Cover from Datanomic dn:Director

Date: 6th June, 2008
Format: InDetail

Free Download (subject to terms)

Here are some statistics, derived from a variety of sources:

  • 88% of all data integration projects either fail completely or significantly overrun their budgets (by an average of two thirds).
  • One in three organisations have delayed or cancelled new IT systems owing to poor data.
  • 75% of organisations have identified costs stemming from dirty data.

While the first of these quotes does not provide any reasons behind the failures quoted we would contend that the major cause of these failures is because of problems with data quality as identified in the other two quotes (both of which originate from PriceWaterhouseCoopers).

Fortunately, in recent years, companies have become more and more aware of the problems associated with poor quality data; not least because of increased governance requirements (both internal, to meet SLAs and the like; and external, through regulations such as Sarbanes-Oxley) but also because of the growing interest in applications such as master data management (including customer data integration, product information management, global supplier management and so on).

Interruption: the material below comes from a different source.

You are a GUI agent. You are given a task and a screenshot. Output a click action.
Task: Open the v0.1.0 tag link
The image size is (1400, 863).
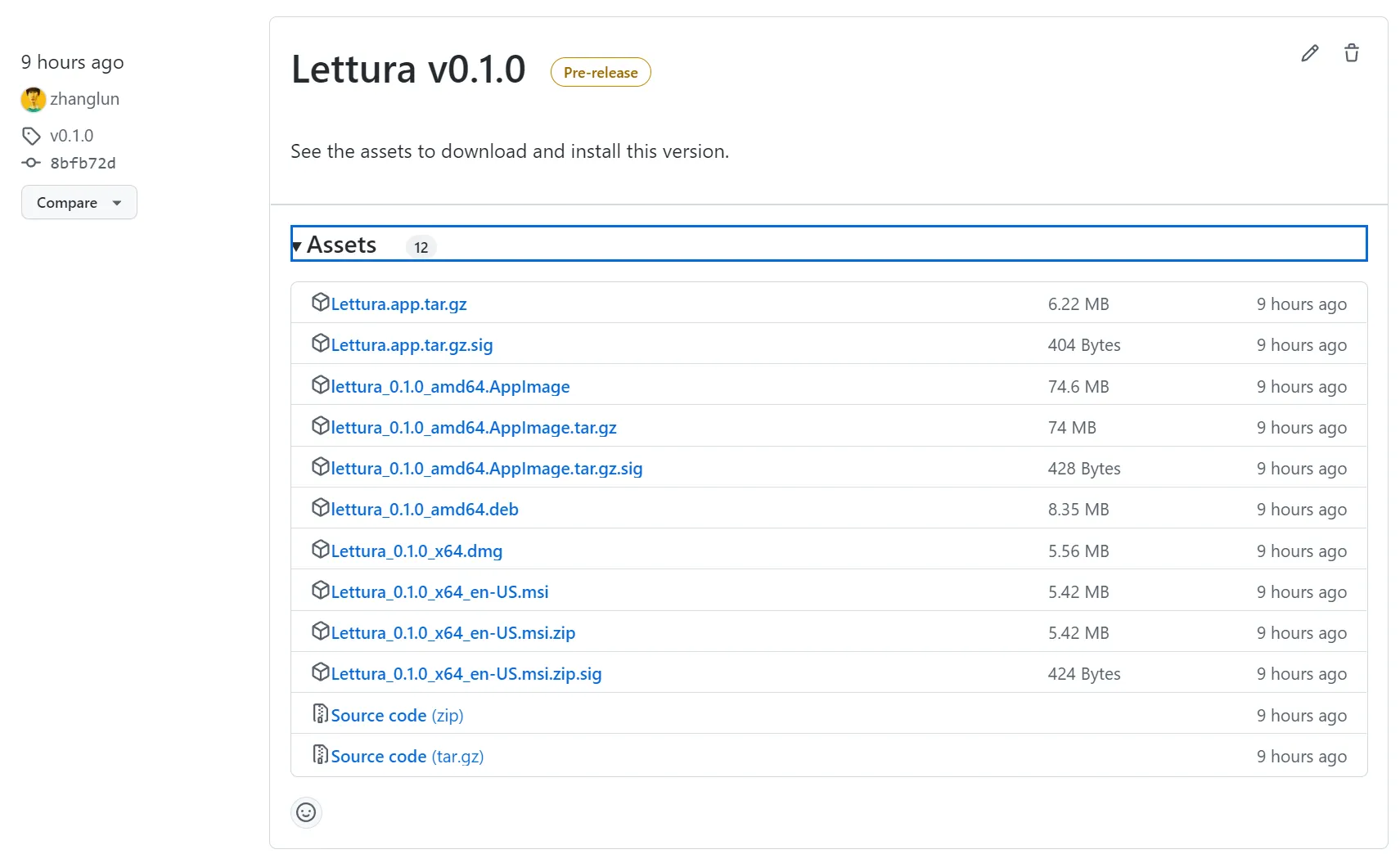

However, in so far as Datanomic is concerned, it is not just a question of errors in your database. In particular, Datanomic does not limit itself to relational databases. This is just as well, because even more and worse surprises often lurk in legacy systems, which are frequently not documented, the source code has been lost, and the people who wrote the initial programs retired a decade ago. Further, end user computing resources (particularly Access databases and Excel spreadsheets) are a source of similar problems for similar reasons. So it isn’t just a question of identifying the errors in your data, in many cases it is at least as important to understand your data in the first place. In our view, a large proportion of the failed projects quoted above failed because the developers devoted insufficient time and effort in understanding the data they were going to use in the first place.